Now, we need to determine the y-intercept of the function $g(12x)$. The y-intercept occurs where $x = 0$.

Step-by-Step Solution:

1. The y-intercept of $g(x)$ is found by evaluating $g(0)$, which gives $g(0) = 5$.
2. For $g(12x)$, substitute $x = 0$ into the function: $g(12(0)) = g(0)$ Since we already know that $g(0) = 5$, it follows that: $g(12(0)) = 5$ Thus, the y-intercept of $g(12x)$ is the same as the y-intercept of $g(x)$, which is at $(0, 5)$.

Conclusion:

The y-intercept of $g(12x)$ is at $(0, 5)$.

Do you want further details or have any questions?
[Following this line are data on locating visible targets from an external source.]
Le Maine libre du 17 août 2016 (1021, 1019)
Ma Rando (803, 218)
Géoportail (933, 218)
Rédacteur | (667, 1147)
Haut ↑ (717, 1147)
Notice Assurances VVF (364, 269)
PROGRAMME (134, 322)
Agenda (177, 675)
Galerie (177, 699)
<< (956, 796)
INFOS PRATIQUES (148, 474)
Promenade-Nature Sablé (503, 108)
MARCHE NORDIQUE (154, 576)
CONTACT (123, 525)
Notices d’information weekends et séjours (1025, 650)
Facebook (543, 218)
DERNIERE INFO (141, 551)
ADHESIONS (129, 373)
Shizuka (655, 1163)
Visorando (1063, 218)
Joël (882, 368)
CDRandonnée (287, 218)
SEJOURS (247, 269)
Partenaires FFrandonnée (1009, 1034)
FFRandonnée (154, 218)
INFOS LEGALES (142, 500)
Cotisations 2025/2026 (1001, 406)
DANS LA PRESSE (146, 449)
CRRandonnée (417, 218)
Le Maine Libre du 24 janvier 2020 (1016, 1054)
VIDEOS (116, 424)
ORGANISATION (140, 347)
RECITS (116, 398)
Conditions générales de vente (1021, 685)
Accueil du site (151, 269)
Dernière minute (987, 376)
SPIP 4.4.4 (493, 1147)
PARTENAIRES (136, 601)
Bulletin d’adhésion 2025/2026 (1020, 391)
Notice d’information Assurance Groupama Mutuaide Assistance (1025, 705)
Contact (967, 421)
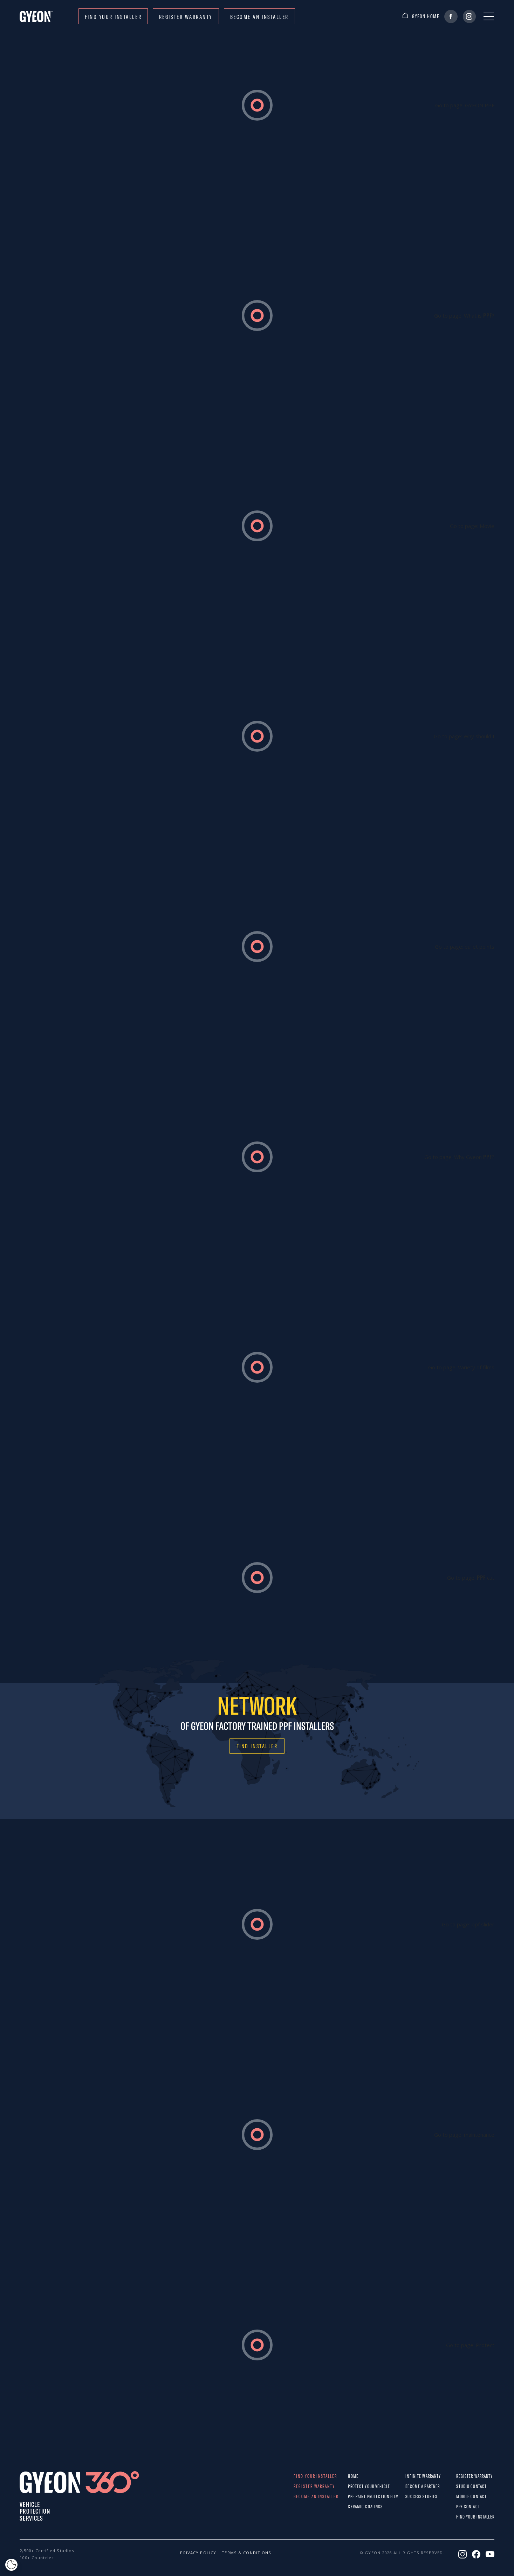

Here are 5 related questions:

1. What happens to the graph of $g(x)$ when it is transformed into $g(12x)$?
2. How do different transformations (like stretches and compressions) affect the y-intercept of a function?
3. Can you describe how to find the x-intercept of a transformed function?
4. What effect does multiplying the input by a factor have on the overall shape of the graph?
5. What are the key characteristics of an absolute value function?

Tip: When multiplying the input of a function by a constant, the y-intercept remains unchanged, as it depends on the value of the function when $x = 0$.